Task details | Return, word for word, the lines of the listing below that start at the line containing "The image size is (720, 1280)." and run through the end of the listing. Leave out the pictures.
[Start of Attachment]
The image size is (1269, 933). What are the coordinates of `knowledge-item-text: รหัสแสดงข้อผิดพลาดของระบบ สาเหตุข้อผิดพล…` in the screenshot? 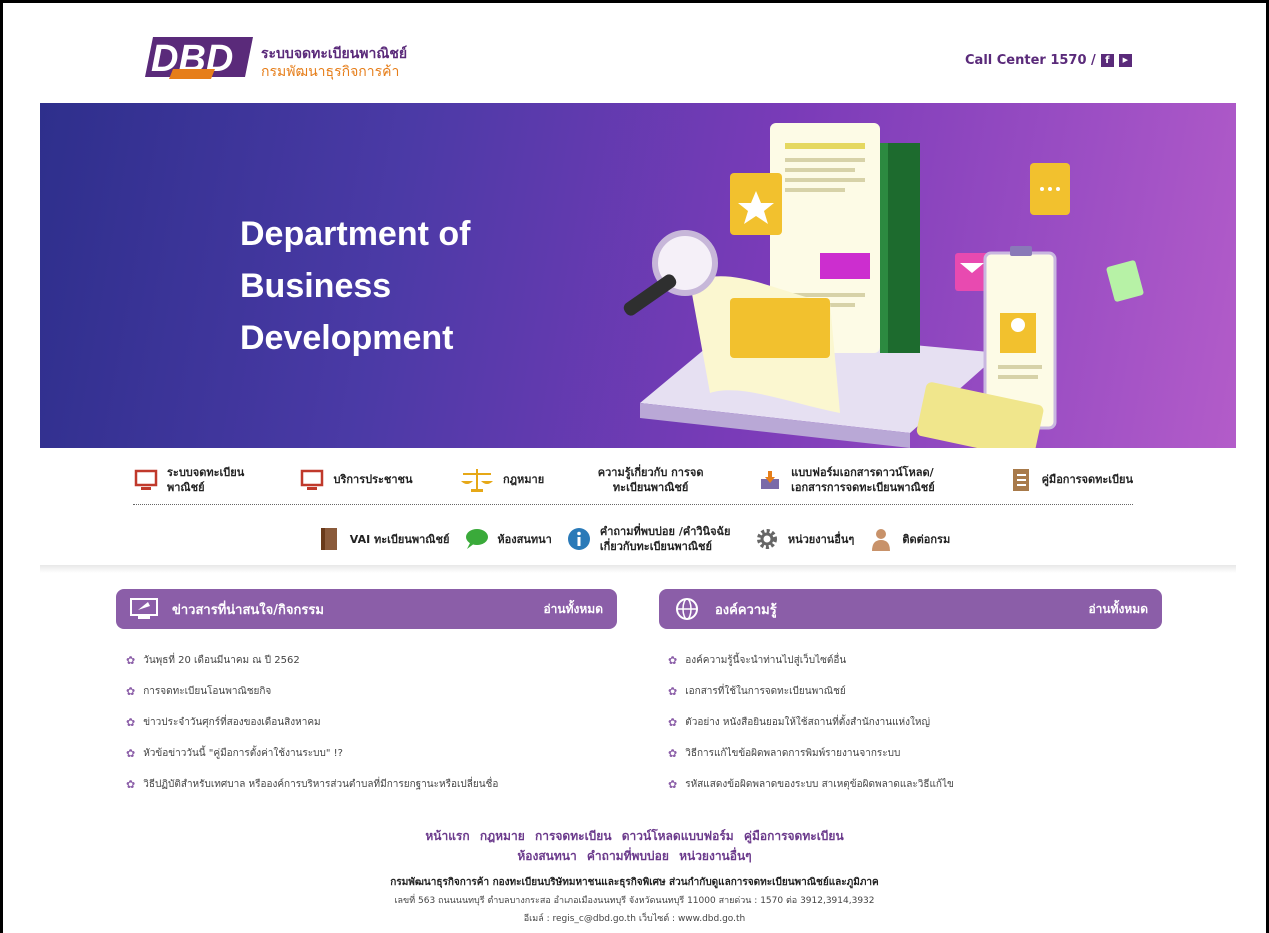 It's located at (820, 784).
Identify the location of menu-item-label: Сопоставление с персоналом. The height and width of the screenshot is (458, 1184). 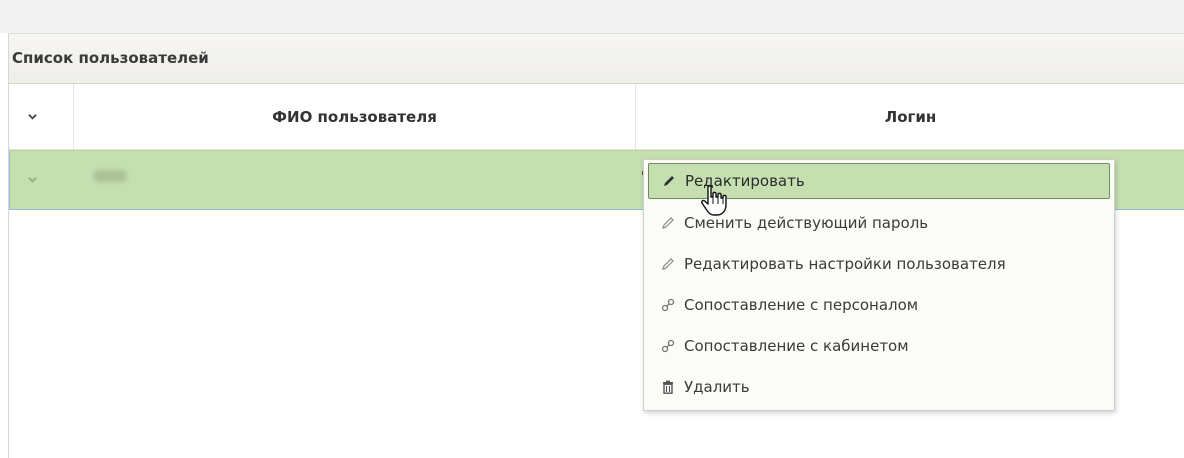
(802, 305).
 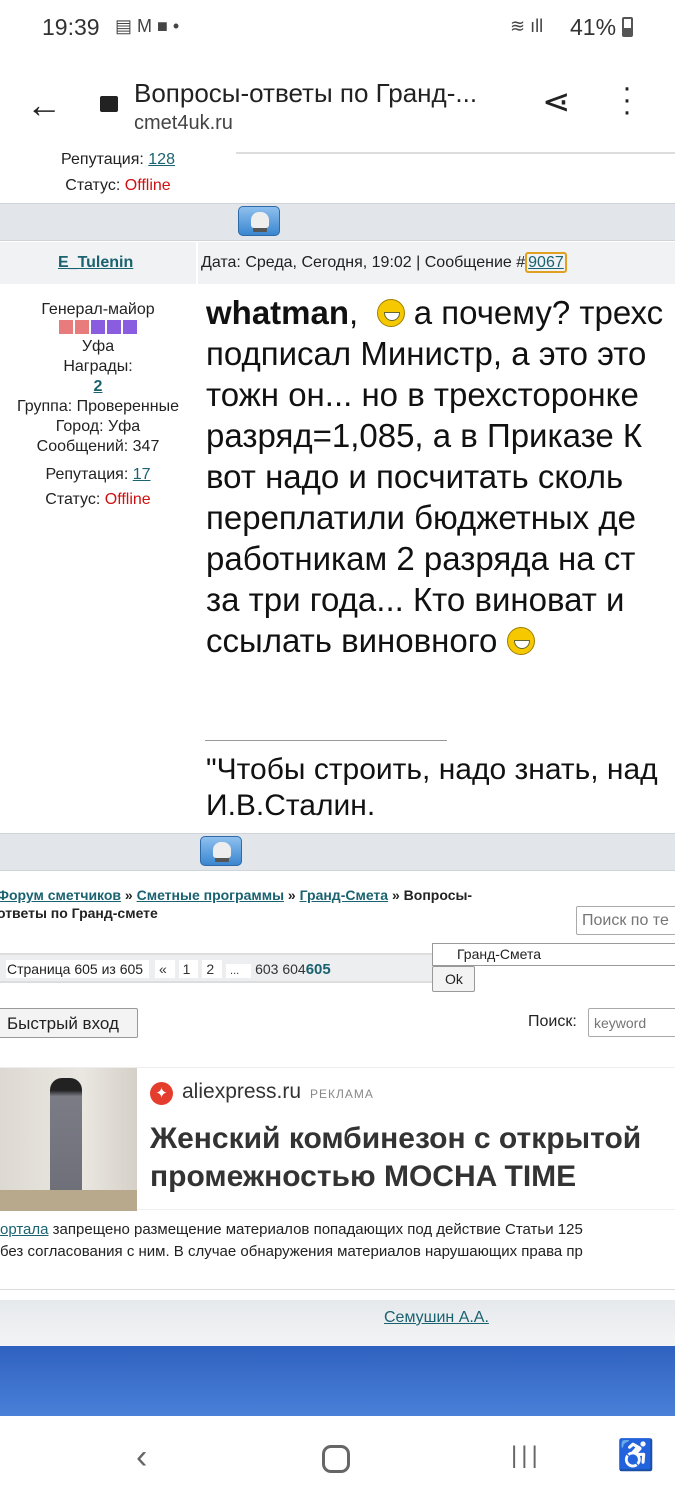 I want to click on post-line: за три года... Кто виноват и, so click(x=416, y=600).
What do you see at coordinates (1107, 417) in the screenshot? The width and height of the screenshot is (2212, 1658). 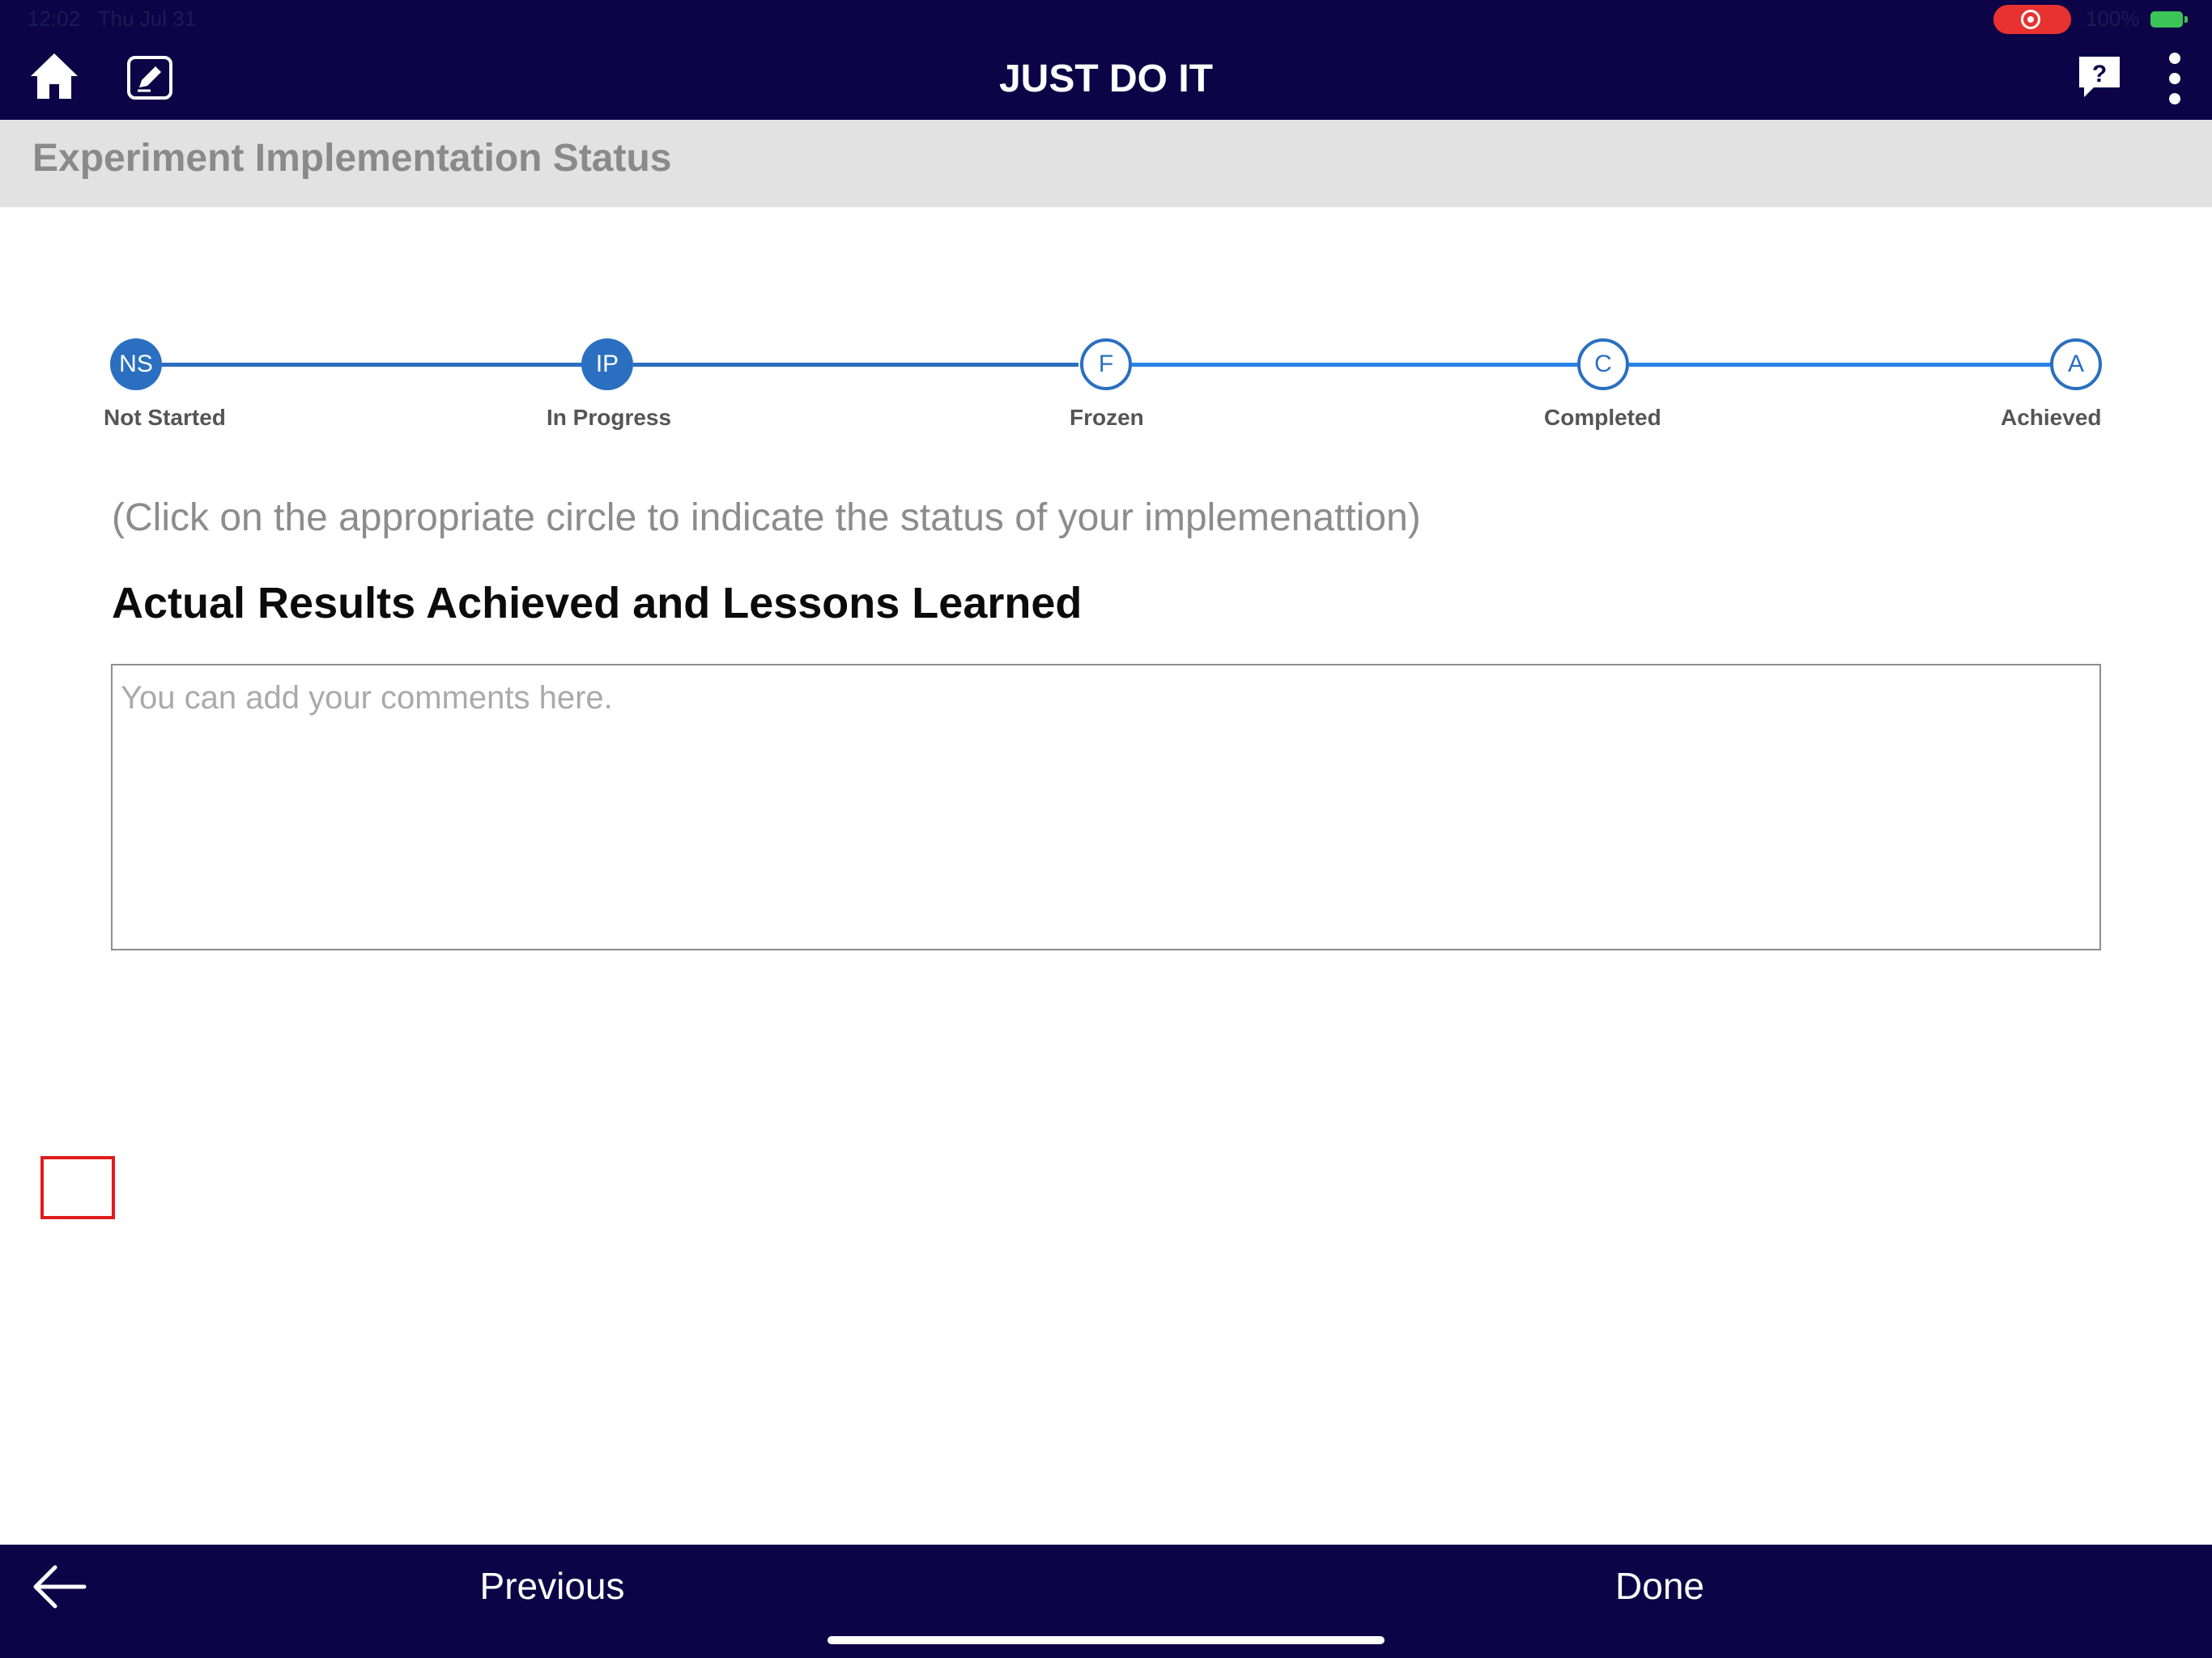 I see `step-label-frozen: Frozen` at bounding box center [1107, 417].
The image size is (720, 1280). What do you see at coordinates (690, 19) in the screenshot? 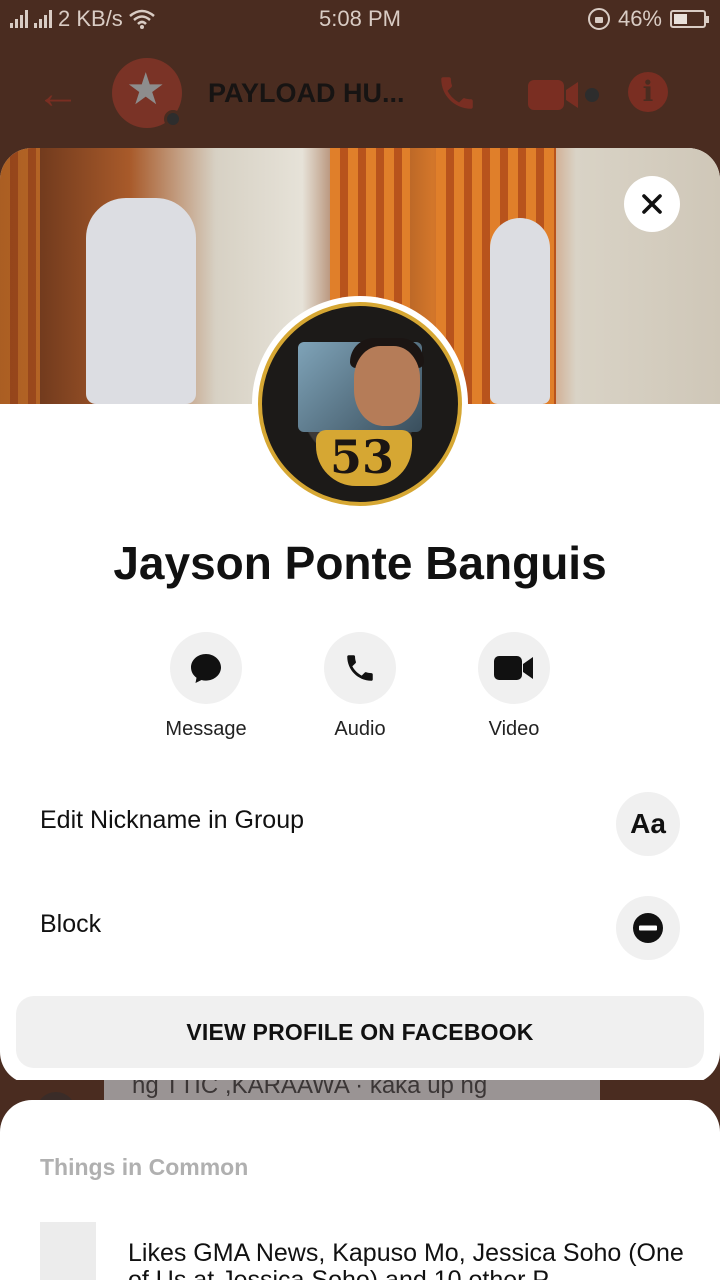
I see `battery-icon` at bounding box center [690, 19].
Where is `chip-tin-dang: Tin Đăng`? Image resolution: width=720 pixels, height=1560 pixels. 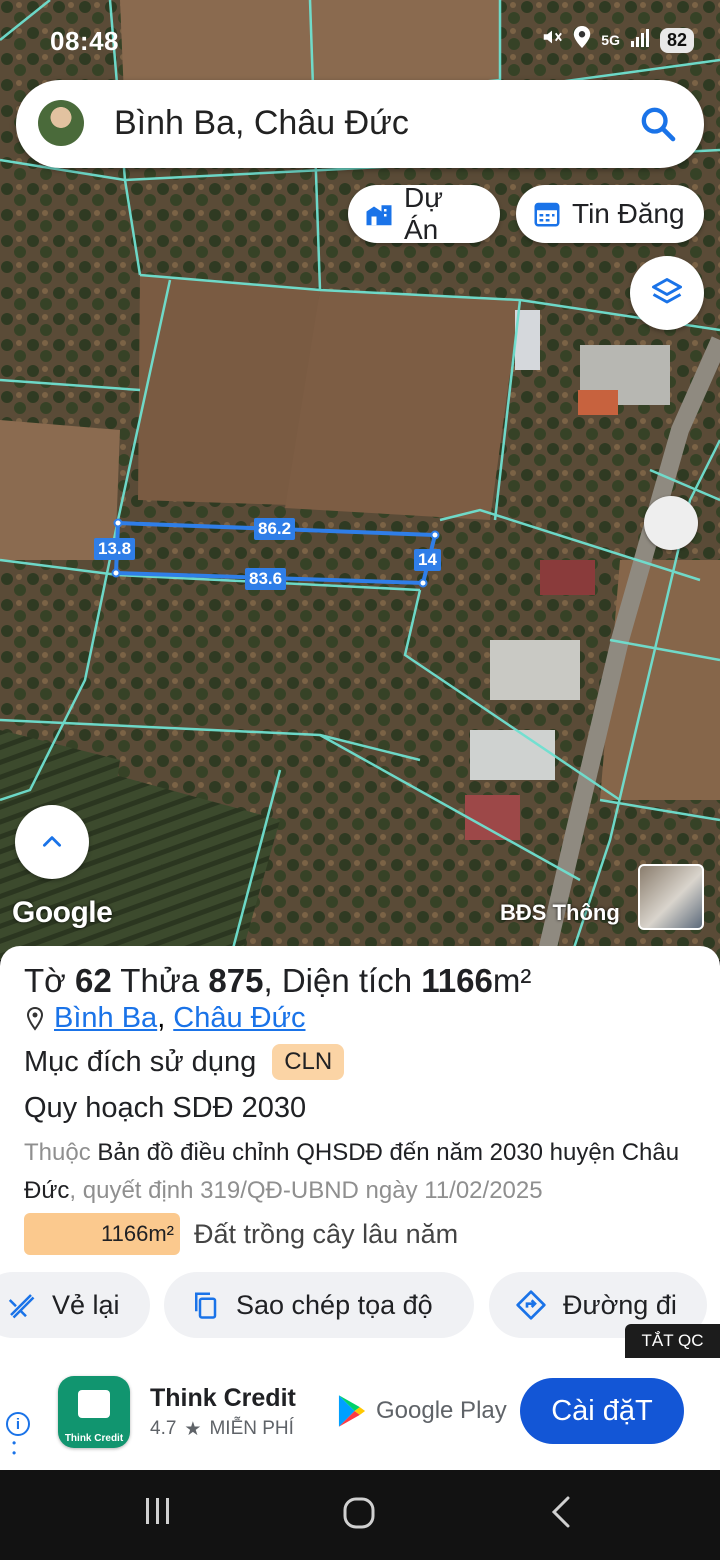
[End of Attachment]
Answer section |
The image size is (720, 1280). What do you see at coordinates (690, 19) in the screenshot? 
I see `battery-icon` at bounding box center [690, 19].
Where is `chip-tin-dang: Tin Đăng`? Image resolution: width=720 pixels, height=1560 pixels. 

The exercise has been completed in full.